Можно видеть, что в этой редакции вопрос т. н. «исторической вины» ставился Булгаковым прямо, без какой-либо зашифровки. И настолько же открыто подается однозначный ответ, который можно расценить только как неприятие писателем самой мысли о вине еврейского народа в казни Христа:

«Инженер снисходительно усмехнулся:

– Такой вопрос в устах машинистки из ВСНХ был бы уместен, конечно, но в ваших!.. Помилуйте! Желал бы я видеть, как какая-нибудь толпа могла вмешаться в суд, чинимый прокуратором, да еще таким, как Пилат!»

Следует ли говорить о том, что этот отрывок, вносящий ясность в позицию Булгакова по весьма щекотливому вопросу, никак не комментируется исследователями, пытающимися выстраивать на песке какие-то ничего не доказывающие «цепочки»? Для них он просто как бы не существует. Здесь, пожалуй, дело вовсе не в методологии, а в откровенной ангажированности исследователей, усилия которых направлены не на беспристрастное выяснение истины, а на заданный конечный результат. В еще одной редакции романа, опубликованной под названием «Великий канцлер», в уста Пилата вложены такие слова об иудеях: «О, род преступный! О, темный род!..», которые в одном из вариантов выглядели еще более резко. В. И. Лосев, выступивший в роли публикатора и комментатора, с готовностью приводя текст, вычеркнутый Булгаковым, сетует на то, что «в последующих редакциях <…> наиболее резкие выражения Пилата в адрес первосвященника иудеев были сняты. Вероятно, автор опасался обвинений в антисемитизме. В результате не прозвучали в полную силу первоначальные творческие замыслы писателя политического характера».

Вот так, не вникнув как следует в содержание ни окончательной, ни публикуемой им редакции, публикатор подводит итог длительного спора вокруг знаменитого романа. По Лосеву выходит, что роман утратил свою политическую остроту и что Булгаков-де не смог проявить свое отношение к «темному роду».

Трудно обойти вниманием и фразу, завершающую процитированную сентенцию В. И. Лосева: «Ибо в первых редакциях романа о дьяволе острие булгаковского обличения было направлено главным образом против Кабалы, а уже во вторую очередь – против властелина». Непонятно, на основании чего сделан такой вывод, и кого, по мнению В. И. Лосева, Булгаков должен был причислять к этой Кабале. Следует полагать, что уж во всяком случае не представителей «коренной национальности», хотя содержащиеся в «Черном маге» («Составление, текстологическая подготовка, предисловие и комментарии Виктора Лосева») авторские слова о том, что русский человек не только нагловат, но и трусоват, должны были развернуть ход мысли автора комментариев в несколько неожиданном для него самого направлении. Эта фраза тем более должна была насторожить истинного русского патриота, поскольку в качестве одного из основных лейтмотивов этического пласта романа рефреном проходит утверждение о трусости как самом большом зле…

Но не будем следовать сомнительной методе и приписывать русскому писателю М. А. Булгакову антирусские настроения. Просто из этого примера следует, что к анализу комментируемого материала, тем более в рассматриваемом аспекте, нельзя подходить легковесно.

============

*ТРЕБОВАНИЯ*.
a: Переведите на английский язык предложение из отрывка: «Но не будем следовать сомнительной методе и приписывать русскому писателю М. А. Булгакову антирусские настроения».
b: Сократите абзац отрывка, который начинается словами «Трудно обойти вниманием», и изложите его в виде списка с сохранением главных фактов.
Опирайтесь только на сам отрывок.

*ИСХОДНЫЕ ДАННЫЕ*.
============

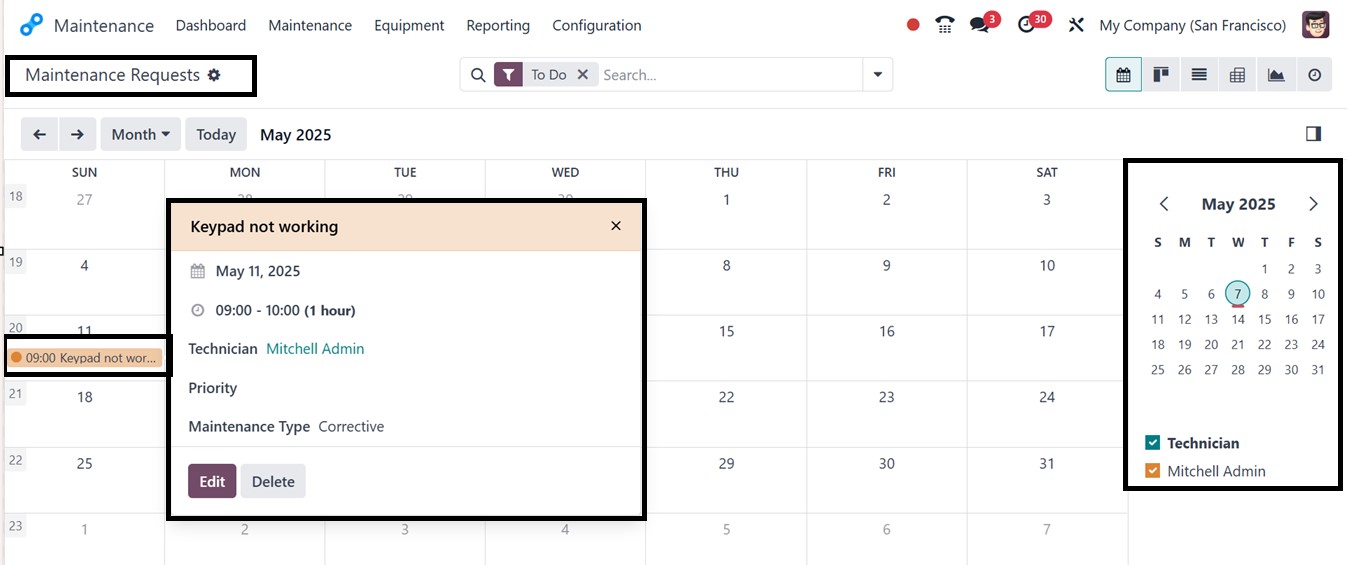Expand the search options dropdown arrow
Viewport: 1347px width, 565px height.
point(877,75)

============

*ПОЛНЫЕ ОТВЕТЫ*.
a: But let us not follow a dubious method and ascribe anti-Russian sentiments to the Russian writer M. A. Bulgakov.

b:
- Лосев заключает свою сентенцию фразой о том, что в первых редакциях романа о дьяволе булгаковское обличение было направлено прежде всего против Кабалы и лишь во вторую очередь против властелина.
- Неясно, на чем основан этот вывод и кого Лосев причисляет к Кабале. Вероятно, не представителей «коренной национальности».
- В «Черном маге», который составил и прокомментировал Лосев, есть авторские слова о том, что русский человек не только нагловат, но и трусоват. Они должны были повернуть мысль комментатора в неожиданную для него сторону.
- Эти слова тем более должны были насторожить истинного русского патриота, ведь утверждение о трусости как самом большом зле проходит рефреном через этический пласт романа.